Collected data entries
------------------------------------------------------------

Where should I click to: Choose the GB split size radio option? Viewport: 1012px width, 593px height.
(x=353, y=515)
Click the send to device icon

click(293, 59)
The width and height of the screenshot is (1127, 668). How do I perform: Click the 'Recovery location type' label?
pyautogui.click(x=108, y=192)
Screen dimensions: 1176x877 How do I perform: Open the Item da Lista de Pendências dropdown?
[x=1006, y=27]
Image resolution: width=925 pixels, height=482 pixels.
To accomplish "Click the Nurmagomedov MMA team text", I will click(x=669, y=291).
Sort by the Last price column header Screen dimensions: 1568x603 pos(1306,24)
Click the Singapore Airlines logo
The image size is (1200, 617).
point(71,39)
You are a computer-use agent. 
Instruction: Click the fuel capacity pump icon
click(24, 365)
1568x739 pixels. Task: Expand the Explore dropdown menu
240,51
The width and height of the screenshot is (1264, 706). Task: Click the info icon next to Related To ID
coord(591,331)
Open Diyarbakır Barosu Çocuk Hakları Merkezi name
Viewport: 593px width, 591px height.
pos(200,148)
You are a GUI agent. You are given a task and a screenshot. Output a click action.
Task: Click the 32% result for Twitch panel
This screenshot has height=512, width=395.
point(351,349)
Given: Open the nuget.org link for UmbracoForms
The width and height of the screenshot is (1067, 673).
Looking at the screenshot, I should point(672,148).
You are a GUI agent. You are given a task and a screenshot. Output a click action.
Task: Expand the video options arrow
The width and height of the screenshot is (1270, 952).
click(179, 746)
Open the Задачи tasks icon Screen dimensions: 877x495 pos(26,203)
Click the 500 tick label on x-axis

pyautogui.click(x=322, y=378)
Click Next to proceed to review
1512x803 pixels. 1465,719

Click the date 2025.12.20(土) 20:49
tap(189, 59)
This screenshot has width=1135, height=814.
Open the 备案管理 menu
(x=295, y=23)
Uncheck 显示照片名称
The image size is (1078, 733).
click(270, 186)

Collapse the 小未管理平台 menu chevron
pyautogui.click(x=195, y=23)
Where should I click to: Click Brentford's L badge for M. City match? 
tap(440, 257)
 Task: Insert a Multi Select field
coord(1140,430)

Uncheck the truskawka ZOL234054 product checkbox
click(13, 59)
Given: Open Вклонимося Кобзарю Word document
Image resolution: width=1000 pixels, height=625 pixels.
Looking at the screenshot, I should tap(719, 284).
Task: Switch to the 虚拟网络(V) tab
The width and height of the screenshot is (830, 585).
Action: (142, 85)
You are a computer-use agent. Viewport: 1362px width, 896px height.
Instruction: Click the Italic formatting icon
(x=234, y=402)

------------------------------------------------------------

[Directions for this task] Output the line containing "Given: Open Вклонимося Кобзарю Word document" together with all later lines of the entries, exactly as written, through the final line.

[Exercise response]
Given: Open Вклонимося Кобзарю Word document
Image resolution: width=1000 pixels, height=625 pixels.
Looking at the screenshot, I should tap(719, 284).
Task: Switch to the 虚拟网络(V) tab
The width and height of the screenshot is (830, 585).
Action: (142, 85)
You are a computer-use agent. Viewport: 1362px width, 896px height.
Instruction: Click the Italic formatting icon
(x=234, y=402)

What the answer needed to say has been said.